Surprenante et excitante proposition que ce premier film de Jean-Baptiste Durand. A l’instar d’un Jean-Bernard Marlin (Shéhérazade, 2018), dont le second long-métrage est attendu pour la fin de l’année, Durand serait un représentant de cette nouvelle génération d’auteurs français à la cinéphilie hétérogène, tirant des thématiques sociales généralement associées au naturalisme vers une stylisation assumée. Chien de la casse n’y fait pas exception : vite lu, le synopsis laisse présager d’un commentaire sur le désœuvrement de la jeunesse dans les territoires.
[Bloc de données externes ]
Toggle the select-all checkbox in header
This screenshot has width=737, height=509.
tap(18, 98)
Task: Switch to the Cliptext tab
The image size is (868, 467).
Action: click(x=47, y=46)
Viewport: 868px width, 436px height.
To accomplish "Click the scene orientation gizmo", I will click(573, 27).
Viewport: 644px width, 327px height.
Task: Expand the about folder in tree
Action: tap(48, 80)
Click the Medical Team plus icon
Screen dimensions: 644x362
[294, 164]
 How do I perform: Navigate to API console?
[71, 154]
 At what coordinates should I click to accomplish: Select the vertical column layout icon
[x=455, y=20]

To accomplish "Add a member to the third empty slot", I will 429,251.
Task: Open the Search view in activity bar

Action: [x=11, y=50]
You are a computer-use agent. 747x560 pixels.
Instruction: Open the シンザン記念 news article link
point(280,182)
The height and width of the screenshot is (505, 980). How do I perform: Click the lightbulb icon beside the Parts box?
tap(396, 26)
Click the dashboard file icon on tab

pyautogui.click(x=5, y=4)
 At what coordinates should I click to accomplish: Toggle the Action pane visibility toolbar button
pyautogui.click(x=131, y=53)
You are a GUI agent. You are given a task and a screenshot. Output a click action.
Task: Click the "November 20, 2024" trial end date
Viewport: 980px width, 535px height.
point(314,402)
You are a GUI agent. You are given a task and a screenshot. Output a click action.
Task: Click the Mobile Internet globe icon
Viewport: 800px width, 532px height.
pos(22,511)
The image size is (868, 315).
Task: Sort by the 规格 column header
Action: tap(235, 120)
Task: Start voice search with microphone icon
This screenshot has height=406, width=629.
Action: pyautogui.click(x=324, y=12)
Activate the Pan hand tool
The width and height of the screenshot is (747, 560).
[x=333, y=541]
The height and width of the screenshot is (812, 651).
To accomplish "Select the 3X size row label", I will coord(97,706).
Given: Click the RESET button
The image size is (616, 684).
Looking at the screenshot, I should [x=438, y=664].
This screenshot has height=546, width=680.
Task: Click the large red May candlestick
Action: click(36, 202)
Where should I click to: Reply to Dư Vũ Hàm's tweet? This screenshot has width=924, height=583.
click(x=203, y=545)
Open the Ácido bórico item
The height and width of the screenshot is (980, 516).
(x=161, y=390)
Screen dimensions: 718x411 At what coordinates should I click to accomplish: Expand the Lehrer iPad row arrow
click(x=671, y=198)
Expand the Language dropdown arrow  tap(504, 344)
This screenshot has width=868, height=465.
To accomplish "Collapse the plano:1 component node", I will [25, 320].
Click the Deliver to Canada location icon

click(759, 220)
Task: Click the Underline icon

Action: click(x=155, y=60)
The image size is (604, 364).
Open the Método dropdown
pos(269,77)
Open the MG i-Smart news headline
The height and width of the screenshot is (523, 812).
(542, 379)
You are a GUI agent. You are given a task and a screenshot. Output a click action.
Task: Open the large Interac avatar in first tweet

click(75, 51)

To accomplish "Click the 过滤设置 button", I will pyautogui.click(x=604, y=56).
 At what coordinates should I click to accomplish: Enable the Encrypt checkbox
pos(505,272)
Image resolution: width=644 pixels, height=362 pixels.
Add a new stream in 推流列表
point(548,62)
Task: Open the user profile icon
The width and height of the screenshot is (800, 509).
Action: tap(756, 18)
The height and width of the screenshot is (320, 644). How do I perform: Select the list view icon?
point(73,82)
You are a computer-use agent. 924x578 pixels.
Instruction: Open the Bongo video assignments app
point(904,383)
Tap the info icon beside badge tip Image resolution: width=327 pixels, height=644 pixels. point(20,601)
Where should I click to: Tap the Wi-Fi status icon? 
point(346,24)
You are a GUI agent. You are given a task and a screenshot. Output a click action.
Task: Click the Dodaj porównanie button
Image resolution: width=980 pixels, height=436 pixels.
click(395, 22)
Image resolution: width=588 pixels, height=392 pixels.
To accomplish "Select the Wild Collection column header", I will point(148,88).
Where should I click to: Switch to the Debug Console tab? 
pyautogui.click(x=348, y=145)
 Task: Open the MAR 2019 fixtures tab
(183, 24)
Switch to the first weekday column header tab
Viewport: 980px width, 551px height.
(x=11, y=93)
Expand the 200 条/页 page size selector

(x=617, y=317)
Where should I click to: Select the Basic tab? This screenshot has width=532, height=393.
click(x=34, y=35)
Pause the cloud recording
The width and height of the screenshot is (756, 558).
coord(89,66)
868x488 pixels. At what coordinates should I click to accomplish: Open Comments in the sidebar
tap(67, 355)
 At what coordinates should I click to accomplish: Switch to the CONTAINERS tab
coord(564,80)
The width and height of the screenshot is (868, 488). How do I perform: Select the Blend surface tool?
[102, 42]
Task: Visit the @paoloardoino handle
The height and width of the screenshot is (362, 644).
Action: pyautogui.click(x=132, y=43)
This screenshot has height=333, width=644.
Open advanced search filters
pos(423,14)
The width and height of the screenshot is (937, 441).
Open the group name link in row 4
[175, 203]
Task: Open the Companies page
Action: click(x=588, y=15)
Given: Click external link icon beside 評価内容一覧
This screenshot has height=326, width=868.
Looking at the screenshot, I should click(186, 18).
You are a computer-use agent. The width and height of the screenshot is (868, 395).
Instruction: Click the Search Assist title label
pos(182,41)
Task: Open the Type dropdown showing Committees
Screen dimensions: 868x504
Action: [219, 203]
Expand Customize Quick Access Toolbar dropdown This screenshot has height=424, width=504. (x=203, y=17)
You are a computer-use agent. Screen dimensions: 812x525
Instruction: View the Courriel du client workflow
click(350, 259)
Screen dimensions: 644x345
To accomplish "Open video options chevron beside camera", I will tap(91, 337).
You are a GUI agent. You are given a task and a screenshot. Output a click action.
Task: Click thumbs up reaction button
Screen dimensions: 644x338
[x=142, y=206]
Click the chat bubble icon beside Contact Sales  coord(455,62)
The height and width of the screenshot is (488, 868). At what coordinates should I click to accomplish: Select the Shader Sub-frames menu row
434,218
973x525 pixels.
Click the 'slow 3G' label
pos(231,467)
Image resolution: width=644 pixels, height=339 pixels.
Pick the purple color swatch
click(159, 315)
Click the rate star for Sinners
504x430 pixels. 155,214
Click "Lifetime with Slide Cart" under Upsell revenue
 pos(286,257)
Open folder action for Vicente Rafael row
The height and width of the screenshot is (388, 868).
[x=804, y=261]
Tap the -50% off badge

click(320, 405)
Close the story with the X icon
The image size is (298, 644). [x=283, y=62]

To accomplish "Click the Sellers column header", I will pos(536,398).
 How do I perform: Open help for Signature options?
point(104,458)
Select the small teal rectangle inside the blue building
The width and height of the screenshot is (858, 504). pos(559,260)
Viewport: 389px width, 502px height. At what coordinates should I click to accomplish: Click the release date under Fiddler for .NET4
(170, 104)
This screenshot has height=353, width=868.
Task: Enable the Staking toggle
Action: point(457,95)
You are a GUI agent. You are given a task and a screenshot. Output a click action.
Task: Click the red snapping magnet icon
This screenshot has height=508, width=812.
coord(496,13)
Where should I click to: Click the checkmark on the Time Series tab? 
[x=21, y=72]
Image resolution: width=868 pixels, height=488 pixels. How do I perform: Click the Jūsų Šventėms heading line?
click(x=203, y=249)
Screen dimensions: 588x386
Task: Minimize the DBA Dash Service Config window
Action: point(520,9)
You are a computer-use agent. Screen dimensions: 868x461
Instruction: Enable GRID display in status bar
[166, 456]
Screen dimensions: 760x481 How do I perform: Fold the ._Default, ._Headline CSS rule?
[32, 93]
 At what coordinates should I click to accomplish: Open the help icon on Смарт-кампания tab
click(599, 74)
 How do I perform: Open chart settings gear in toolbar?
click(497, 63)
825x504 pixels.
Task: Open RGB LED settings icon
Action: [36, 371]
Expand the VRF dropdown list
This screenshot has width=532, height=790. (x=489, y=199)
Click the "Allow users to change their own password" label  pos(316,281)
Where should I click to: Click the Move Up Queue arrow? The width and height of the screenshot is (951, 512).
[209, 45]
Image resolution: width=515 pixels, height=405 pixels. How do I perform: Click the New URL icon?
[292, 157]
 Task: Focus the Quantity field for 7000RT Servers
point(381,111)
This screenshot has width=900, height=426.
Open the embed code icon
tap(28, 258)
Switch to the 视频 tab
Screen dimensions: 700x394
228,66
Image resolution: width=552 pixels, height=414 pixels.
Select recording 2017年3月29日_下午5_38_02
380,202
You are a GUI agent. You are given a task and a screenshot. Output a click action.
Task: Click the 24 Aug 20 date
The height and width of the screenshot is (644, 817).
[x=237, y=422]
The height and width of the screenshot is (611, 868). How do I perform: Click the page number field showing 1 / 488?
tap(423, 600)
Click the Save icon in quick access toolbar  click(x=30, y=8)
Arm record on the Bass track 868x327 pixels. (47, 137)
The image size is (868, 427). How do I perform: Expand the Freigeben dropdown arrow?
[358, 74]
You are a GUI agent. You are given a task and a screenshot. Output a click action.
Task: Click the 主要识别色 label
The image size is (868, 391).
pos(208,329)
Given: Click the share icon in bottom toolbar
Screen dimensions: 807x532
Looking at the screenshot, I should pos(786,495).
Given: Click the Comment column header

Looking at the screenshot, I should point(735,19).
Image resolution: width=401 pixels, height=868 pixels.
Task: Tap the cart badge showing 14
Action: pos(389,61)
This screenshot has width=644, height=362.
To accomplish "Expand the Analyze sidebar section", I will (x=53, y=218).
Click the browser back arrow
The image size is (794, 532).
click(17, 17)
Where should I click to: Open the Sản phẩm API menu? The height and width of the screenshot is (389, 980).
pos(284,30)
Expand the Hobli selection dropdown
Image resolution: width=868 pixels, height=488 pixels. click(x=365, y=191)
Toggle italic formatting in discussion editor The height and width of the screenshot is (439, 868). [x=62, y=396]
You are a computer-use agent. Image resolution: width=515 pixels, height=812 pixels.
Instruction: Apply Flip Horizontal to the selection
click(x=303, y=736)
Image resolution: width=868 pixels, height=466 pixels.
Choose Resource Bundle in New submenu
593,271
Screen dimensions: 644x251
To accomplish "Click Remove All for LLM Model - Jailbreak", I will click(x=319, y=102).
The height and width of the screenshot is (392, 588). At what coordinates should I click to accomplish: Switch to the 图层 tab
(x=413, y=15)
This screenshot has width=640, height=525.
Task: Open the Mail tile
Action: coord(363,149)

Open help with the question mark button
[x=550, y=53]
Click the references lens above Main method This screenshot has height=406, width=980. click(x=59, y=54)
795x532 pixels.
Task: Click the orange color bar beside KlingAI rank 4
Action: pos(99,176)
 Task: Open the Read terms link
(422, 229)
Or, le film échappe immédiatement à son programme par son écriture fine, innervant son récit d’un souffle romanesque et d’un amour pour la langue, donnant la part belle à des personnages profonds, irréductibles à une lecture sociologique.
Dans cette ville fortifiée cernée de plaines désertiques, qui évoque immédiatement le western, Mirales et Dog fonctionnent selon une mécanique bien rodée : le premier, comique, bavard, charmeur, a une influence énorme – démesurée sans doute – sur le second, qui suit en silence. Bien que l’emprise de Mirales sur son « Dog » soit évidente, leur amour mutuel n’en demeure pas moins sincère, et cette relation devient dès lors difficile à qualifier. Amitié toxique ? Fraternité ? Amour homosexuel ? Acceptation fataliste ? Rien de tout ça, ou un peu tout à la fois, le film ne tranche jamais vraiment. L’arrivée d’Elsa dans leur vie et dans le cœur de Dog va d’ailleurs mettre à jour leur aliénation, sans pour autant mener à la reconfiguration de leur lien. A la fin du film, les deux jeunes hommes auront subi des variations, traversé des sentiments multiples, mais n’auront pas pour autant changé, comme l’entendrait l’habituel et convenu scénario de résilience. Durand n’est pas un idéaliste, et si ses personnages résistent à l’exercice d’une définition, c’est qu’il aura puisé sa matière à même le réel (ses précédents courts-métrages s’inspiraient eux-aussi de sa jeunesse dans l’Hérault).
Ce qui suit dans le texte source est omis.